-- Begin LISTED ENTRIES --
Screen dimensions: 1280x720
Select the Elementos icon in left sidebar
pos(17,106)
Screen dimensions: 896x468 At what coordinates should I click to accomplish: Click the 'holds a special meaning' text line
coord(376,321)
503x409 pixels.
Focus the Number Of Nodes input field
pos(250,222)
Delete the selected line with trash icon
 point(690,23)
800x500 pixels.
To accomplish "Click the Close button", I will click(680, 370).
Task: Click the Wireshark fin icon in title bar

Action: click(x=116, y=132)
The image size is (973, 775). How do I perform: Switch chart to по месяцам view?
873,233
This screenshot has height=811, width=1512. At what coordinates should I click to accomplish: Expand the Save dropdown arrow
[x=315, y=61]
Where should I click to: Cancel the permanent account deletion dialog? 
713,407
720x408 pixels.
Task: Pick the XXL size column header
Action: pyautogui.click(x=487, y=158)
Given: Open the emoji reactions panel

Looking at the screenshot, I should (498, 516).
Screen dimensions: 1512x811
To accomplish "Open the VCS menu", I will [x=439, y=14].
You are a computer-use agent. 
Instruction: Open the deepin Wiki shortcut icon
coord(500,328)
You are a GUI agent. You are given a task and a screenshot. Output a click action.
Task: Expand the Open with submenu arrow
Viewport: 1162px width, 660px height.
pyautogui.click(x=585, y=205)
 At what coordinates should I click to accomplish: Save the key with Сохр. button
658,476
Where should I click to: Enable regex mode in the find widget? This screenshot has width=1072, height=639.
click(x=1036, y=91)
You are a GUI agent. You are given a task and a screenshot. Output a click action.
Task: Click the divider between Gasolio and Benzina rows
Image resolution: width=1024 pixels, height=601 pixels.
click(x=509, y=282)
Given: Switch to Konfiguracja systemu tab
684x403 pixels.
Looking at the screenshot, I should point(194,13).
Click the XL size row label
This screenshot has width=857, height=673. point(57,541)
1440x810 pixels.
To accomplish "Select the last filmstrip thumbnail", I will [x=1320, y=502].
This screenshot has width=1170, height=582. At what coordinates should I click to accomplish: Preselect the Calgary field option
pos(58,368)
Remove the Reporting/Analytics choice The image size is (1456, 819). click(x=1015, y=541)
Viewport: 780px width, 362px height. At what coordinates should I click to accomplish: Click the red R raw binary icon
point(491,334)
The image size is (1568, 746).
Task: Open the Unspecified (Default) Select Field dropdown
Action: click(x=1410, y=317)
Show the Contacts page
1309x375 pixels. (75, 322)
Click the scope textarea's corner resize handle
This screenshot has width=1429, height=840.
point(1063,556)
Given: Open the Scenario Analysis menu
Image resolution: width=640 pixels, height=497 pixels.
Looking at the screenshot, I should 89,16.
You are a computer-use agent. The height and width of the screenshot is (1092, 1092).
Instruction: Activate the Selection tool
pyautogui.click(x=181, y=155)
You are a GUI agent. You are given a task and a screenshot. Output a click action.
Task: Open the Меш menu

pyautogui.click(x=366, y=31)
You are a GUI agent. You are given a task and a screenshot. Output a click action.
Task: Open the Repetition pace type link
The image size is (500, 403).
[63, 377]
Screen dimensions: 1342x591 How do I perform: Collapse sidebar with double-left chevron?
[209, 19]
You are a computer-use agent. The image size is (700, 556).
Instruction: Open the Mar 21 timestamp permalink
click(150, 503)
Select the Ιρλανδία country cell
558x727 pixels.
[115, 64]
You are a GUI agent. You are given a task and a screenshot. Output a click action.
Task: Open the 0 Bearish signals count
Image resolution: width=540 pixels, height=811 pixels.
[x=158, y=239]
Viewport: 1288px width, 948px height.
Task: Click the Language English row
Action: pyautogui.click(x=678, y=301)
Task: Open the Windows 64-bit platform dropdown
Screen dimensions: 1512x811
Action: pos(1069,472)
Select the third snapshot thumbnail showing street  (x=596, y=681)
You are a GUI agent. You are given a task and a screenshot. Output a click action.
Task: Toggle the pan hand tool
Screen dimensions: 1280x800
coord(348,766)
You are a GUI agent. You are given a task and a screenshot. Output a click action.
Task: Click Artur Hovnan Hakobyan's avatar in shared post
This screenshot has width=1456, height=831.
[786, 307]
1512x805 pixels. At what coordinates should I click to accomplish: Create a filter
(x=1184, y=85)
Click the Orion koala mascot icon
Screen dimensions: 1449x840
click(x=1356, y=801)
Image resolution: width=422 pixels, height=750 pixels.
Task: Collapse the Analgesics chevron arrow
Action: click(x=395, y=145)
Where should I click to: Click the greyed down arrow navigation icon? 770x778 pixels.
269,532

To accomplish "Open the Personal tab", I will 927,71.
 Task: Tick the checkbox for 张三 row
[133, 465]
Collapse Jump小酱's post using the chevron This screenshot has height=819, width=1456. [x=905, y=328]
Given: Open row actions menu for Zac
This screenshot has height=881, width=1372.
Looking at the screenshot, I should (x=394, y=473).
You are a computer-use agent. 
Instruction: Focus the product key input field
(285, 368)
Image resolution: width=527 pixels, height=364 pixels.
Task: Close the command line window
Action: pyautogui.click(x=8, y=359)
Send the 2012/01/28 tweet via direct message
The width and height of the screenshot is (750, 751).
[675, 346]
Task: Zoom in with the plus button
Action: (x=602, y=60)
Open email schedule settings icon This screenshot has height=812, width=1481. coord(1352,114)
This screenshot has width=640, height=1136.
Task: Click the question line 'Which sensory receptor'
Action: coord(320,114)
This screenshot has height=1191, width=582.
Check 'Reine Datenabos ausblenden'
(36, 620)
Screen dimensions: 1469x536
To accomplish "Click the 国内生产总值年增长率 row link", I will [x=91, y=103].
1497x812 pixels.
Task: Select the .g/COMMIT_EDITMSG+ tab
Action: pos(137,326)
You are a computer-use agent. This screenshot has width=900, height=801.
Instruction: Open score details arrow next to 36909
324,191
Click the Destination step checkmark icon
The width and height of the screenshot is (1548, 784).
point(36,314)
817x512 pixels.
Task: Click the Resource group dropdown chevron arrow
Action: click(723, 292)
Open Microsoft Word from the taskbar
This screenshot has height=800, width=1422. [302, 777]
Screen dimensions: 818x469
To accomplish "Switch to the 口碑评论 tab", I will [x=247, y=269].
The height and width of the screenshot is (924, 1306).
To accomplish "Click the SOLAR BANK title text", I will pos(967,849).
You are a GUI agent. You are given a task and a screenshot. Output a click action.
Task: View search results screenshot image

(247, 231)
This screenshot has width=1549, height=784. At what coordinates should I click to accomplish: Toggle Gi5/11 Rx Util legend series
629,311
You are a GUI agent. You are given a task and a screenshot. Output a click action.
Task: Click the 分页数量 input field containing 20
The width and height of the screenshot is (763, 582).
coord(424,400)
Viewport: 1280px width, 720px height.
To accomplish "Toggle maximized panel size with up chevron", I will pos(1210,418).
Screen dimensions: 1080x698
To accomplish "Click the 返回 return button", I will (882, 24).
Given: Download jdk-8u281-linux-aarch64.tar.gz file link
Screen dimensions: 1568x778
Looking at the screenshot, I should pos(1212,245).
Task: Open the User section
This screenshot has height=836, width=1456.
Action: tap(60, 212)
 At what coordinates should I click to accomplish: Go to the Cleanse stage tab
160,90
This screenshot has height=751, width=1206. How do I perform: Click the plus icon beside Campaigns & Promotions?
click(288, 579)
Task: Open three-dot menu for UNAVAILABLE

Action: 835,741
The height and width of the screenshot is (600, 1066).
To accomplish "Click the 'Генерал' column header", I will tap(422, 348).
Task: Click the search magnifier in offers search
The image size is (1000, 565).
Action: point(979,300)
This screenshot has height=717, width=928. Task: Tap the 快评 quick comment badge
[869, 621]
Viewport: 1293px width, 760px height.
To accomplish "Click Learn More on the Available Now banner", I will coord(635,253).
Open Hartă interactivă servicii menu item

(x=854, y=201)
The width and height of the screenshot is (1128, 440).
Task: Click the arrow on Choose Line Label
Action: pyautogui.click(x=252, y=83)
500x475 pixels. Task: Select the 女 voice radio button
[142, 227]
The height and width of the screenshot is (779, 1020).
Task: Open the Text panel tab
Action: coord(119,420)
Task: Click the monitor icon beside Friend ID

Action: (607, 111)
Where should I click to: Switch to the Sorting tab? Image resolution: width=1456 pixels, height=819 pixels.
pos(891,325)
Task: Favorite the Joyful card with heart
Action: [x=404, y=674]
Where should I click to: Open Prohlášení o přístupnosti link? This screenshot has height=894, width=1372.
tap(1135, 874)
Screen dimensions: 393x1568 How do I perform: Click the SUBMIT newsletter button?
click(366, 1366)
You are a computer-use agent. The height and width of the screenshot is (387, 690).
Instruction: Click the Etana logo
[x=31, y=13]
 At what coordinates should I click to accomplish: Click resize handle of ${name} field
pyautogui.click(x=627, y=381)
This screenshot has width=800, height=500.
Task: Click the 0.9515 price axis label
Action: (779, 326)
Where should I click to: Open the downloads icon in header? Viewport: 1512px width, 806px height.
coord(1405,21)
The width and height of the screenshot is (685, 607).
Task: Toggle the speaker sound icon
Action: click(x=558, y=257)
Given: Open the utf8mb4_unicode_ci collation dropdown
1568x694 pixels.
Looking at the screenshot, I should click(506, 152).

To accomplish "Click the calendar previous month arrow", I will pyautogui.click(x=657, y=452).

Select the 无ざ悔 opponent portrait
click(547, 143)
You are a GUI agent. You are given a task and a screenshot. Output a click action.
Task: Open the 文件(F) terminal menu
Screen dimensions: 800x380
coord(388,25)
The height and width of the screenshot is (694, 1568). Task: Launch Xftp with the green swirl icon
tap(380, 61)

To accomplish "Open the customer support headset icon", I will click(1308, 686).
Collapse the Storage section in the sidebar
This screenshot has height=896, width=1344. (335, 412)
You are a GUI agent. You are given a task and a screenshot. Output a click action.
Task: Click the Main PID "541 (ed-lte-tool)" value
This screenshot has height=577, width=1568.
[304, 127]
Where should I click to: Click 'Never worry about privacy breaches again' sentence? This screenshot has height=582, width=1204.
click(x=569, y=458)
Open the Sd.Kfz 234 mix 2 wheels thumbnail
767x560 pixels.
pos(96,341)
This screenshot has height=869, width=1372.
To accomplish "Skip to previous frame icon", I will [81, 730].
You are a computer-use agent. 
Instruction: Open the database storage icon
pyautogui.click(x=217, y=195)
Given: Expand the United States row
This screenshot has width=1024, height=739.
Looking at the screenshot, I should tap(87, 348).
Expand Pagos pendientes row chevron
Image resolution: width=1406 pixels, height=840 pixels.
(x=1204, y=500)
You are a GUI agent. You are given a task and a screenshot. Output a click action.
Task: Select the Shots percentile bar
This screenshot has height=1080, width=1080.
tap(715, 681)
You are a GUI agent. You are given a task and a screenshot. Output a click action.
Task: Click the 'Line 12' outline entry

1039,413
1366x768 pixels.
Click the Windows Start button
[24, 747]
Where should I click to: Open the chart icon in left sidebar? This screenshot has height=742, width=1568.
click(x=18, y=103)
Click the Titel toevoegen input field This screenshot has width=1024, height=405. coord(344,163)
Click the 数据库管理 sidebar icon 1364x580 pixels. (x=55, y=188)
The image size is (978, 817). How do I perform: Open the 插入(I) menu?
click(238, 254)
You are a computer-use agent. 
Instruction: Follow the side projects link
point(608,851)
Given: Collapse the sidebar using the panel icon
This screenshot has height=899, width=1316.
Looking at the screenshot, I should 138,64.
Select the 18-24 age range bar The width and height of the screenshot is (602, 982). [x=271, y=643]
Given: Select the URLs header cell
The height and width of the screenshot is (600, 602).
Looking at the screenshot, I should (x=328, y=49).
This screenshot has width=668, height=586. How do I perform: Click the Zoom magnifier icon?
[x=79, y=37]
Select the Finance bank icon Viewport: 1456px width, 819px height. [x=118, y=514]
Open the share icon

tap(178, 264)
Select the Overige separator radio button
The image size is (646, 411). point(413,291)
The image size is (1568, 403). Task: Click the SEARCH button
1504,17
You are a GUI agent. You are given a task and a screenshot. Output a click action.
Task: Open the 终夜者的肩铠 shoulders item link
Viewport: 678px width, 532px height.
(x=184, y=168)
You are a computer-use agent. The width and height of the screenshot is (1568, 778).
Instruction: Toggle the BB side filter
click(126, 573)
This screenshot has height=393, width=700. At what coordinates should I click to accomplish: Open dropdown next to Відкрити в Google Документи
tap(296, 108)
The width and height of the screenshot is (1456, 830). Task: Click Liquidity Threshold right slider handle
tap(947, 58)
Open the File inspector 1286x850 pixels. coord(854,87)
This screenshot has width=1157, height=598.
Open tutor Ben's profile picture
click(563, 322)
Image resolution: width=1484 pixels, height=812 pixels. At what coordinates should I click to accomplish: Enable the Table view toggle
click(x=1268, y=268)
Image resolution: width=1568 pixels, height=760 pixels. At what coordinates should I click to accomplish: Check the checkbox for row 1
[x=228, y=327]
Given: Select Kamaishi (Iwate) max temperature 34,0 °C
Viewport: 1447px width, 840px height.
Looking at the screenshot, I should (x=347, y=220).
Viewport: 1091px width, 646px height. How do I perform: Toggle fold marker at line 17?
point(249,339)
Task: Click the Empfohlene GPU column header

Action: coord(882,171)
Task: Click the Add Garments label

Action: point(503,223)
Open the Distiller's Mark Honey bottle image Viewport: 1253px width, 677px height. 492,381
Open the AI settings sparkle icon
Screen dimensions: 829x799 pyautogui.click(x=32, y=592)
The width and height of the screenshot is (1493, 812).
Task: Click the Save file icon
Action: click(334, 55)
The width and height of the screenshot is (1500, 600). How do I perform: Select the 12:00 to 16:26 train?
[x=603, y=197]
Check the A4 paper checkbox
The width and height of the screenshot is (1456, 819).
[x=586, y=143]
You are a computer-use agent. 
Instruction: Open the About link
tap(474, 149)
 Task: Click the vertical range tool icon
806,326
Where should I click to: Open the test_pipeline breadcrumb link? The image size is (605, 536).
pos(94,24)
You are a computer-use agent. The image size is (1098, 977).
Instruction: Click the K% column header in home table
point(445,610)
-- End LISTED ENTRIES --
Convert the stretch of entries from the line containing "Click the XL size row label" through the line containing "Remove the Reporting/Analytics" into a Markdown table with the columns Row and Line text, omitting any blank lines.

| Row | Line text |
|---|---|
| 1 | Click the XL size row label |
| 2 | This screenshot has width=857, height=673. point(57,541) |
| 3 | 1440x810 pixels. |
| 4 | To accomplish "Select the last filmstrip thumbnail", I will [x=1320, y=502]. |
| 5 | This screenshot has width=1170, height=582. At what coordinates should I click to accomplish: Preselect the Calgary field option |
| 6 | pos(58,368) |
| 7 | Remove the Reporting/Analytics choice The image size is (1456, 819). click(x=1015, y=541) |